_EXERCISE AIM_
Word for word, transcribe every line from the one holding "Task: Click the Back button" through the end of the records, but not the pictures.

_RECORDS FOR THE TASK_
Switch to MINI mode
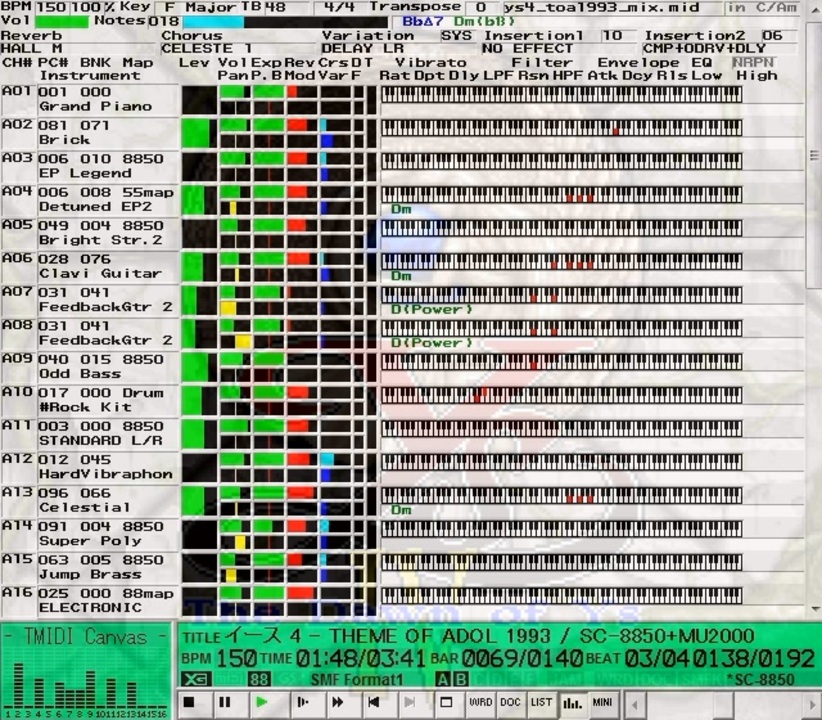pyautogui.click(x=602, y=702)
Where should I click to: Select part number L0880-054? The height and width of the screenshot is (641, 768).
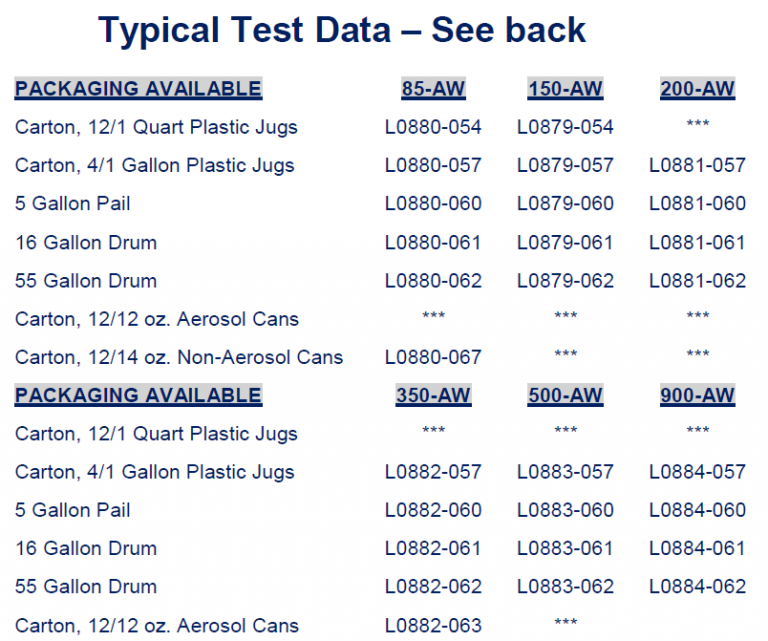point(433,127)
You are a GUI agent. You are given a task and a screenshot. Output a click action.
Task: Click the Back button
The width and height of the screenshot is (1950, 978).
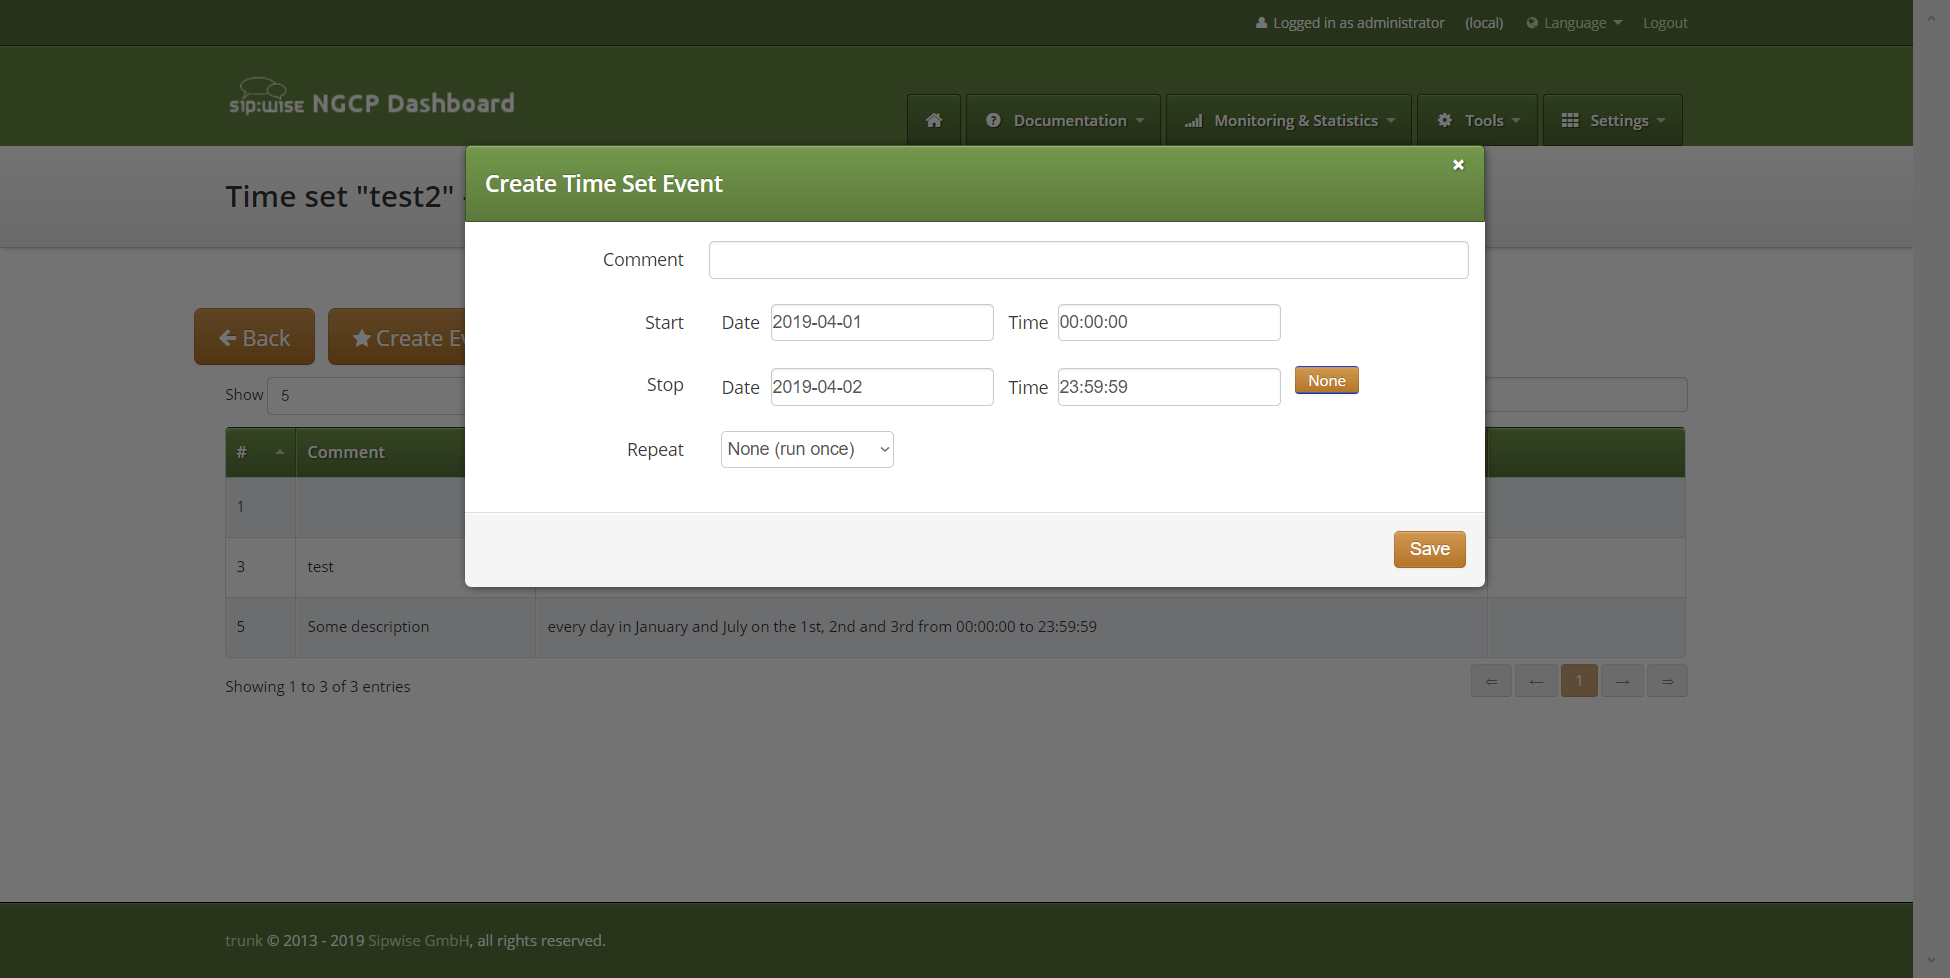(254, 337)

_RESPONSE TO THIS TASK_
Task: Click the Back button
The width and height of the screenshot is (1950, 978).
(254, 337)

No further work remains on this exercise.